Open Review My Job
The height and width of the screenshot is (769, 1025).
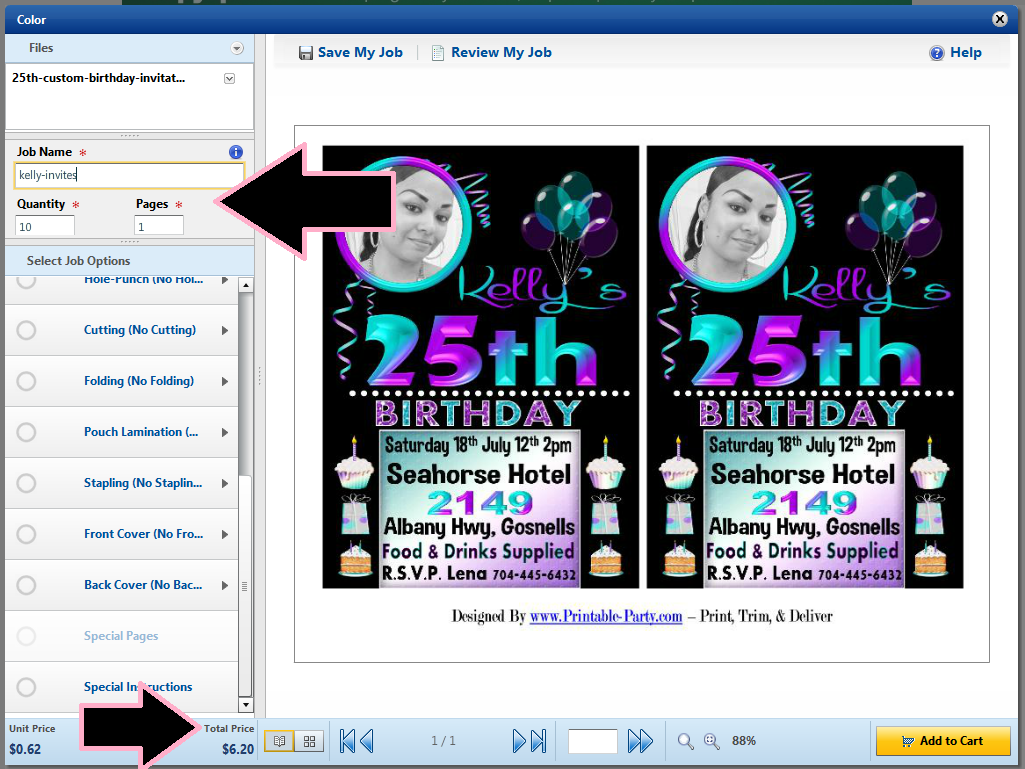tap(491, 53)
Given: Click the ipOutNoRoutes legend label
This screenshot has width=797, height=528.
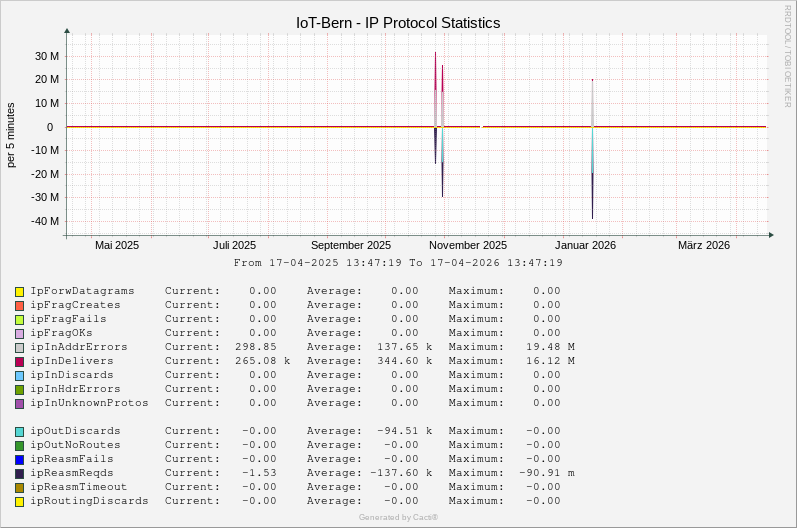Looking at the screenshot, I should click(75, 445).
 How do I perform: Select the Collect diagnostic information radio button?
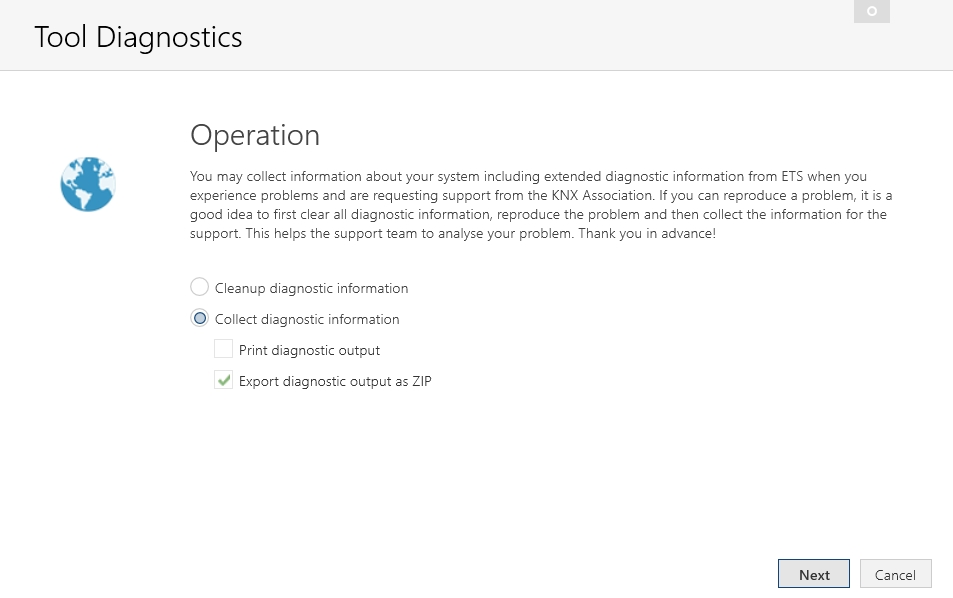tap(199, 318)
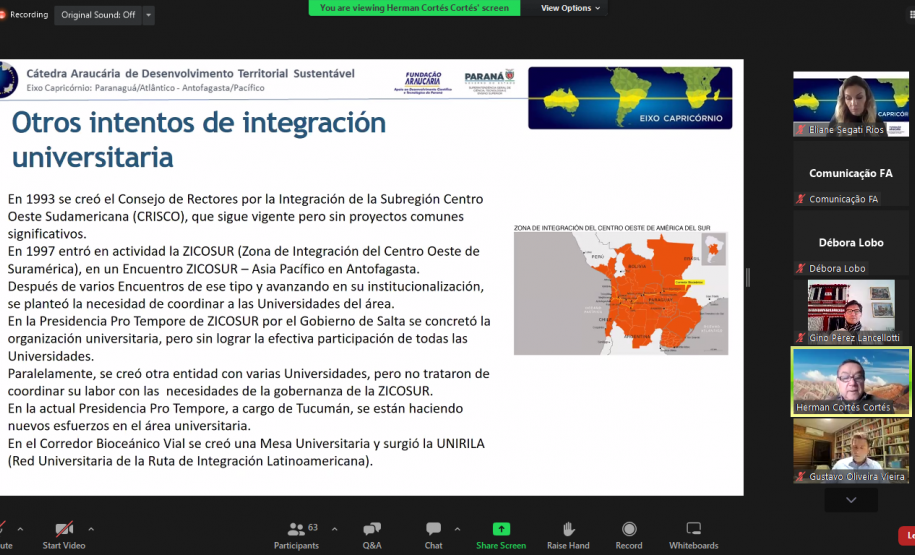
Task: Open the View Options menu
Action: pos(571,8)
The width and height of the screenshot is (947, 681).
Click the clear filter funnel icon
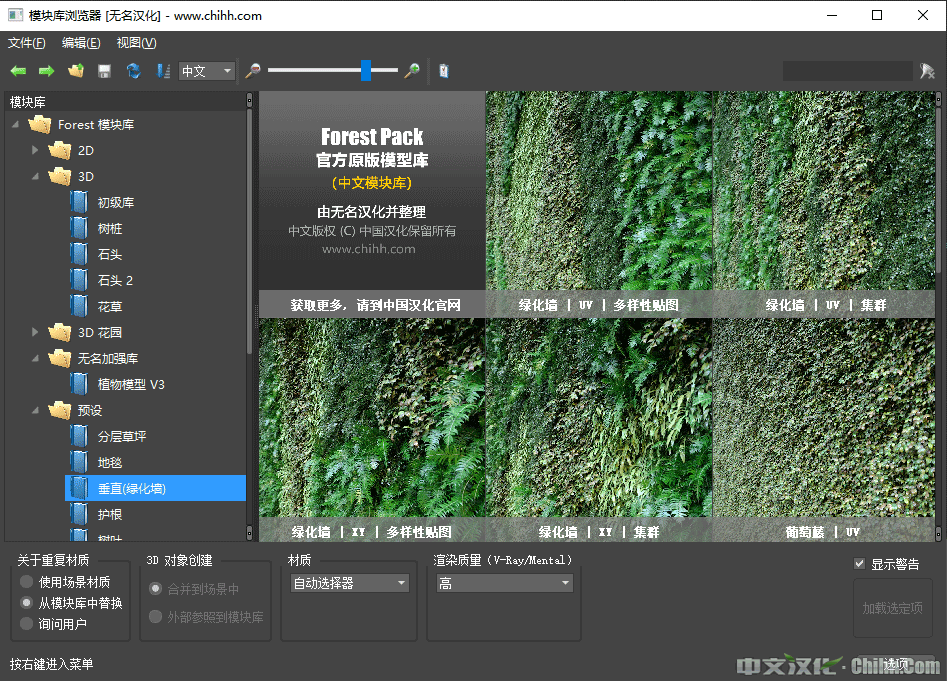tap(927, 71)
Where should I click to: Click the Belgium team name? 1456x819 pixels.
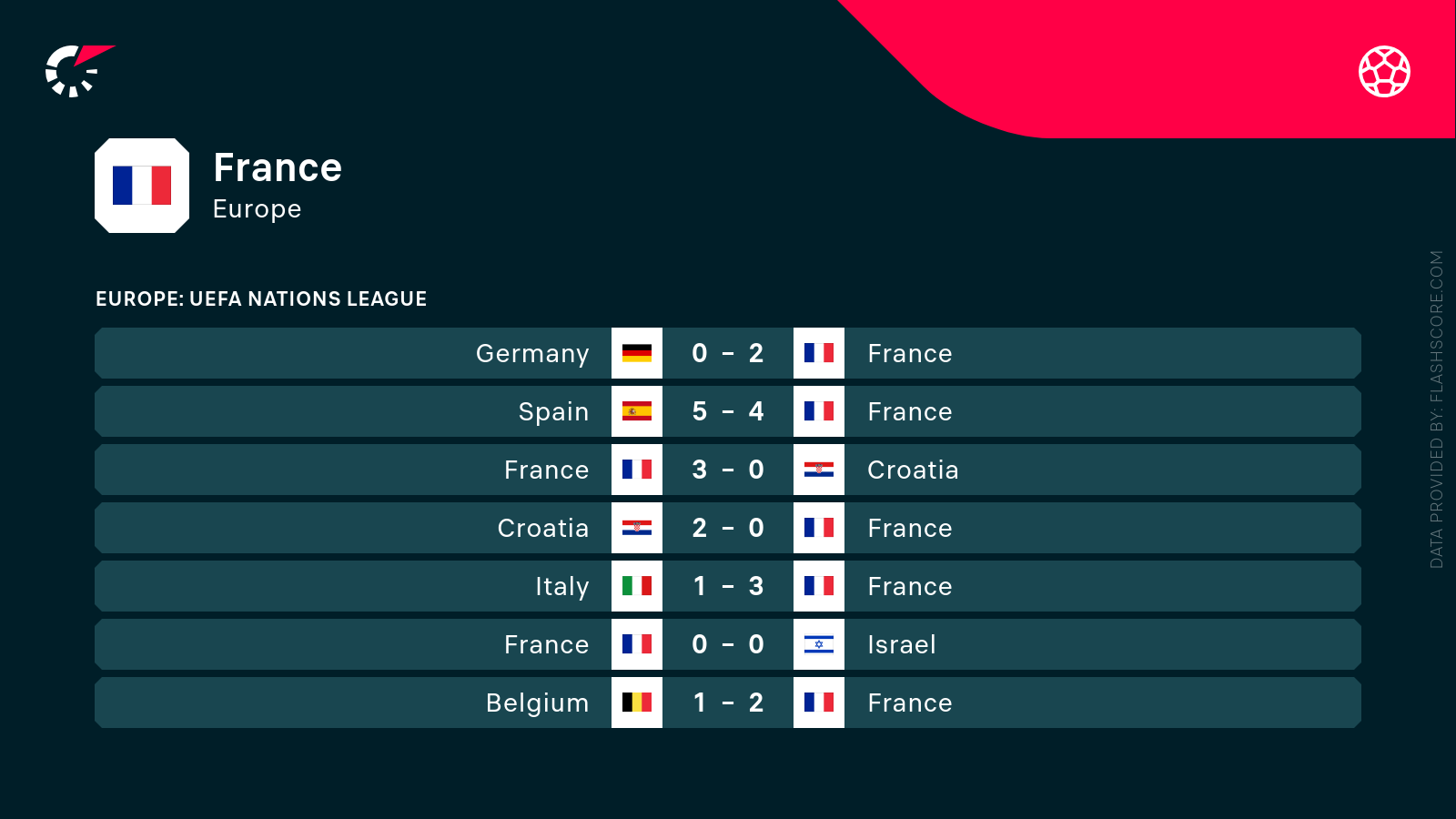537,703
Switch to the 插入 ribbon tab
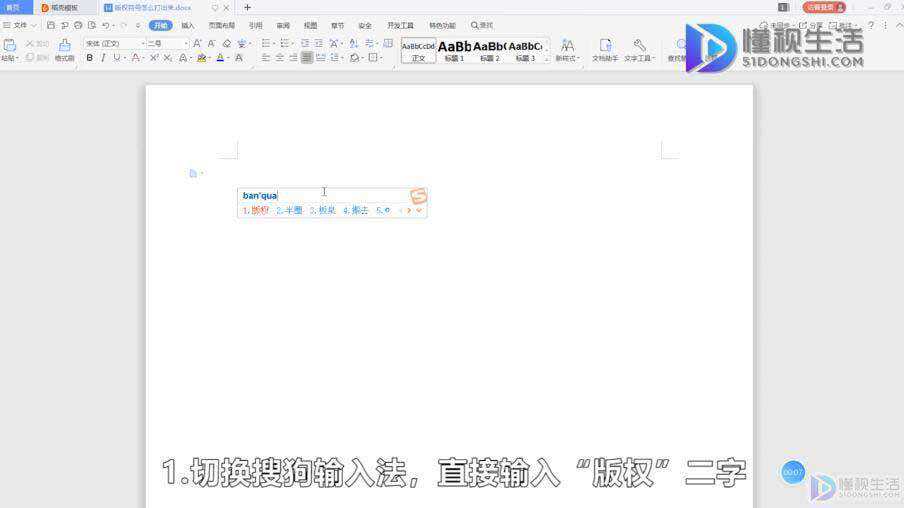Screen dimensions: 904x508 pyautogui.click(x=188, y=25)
- - -
Please return each line of the listing exactly as written, excluding the images.

Open Review My Job
The height and width of the screenshot is (769, 1025).
tap(491, 53)
Given: Click the ipOutNoRoutes legend label
This screenshot has width=797, height=528.
Looking at the screenshot, I should click(75, 445).
 How do I perform: Select the Collect diagnostic information radio button?
tap(199, 318)
Task: Open the View Options menu
Action: pos(571,8)
The width and height of the screenshot is (947, 681).
Click the clear filter funnel icon
tap(927, 71)
Where should I click to: Click the Belgium team name? 1456x819 pixels.
537,703
Switch to the 插入 ribbon tab
Screen dimensions: 904x508 pyautogui.click(x=188, y=25)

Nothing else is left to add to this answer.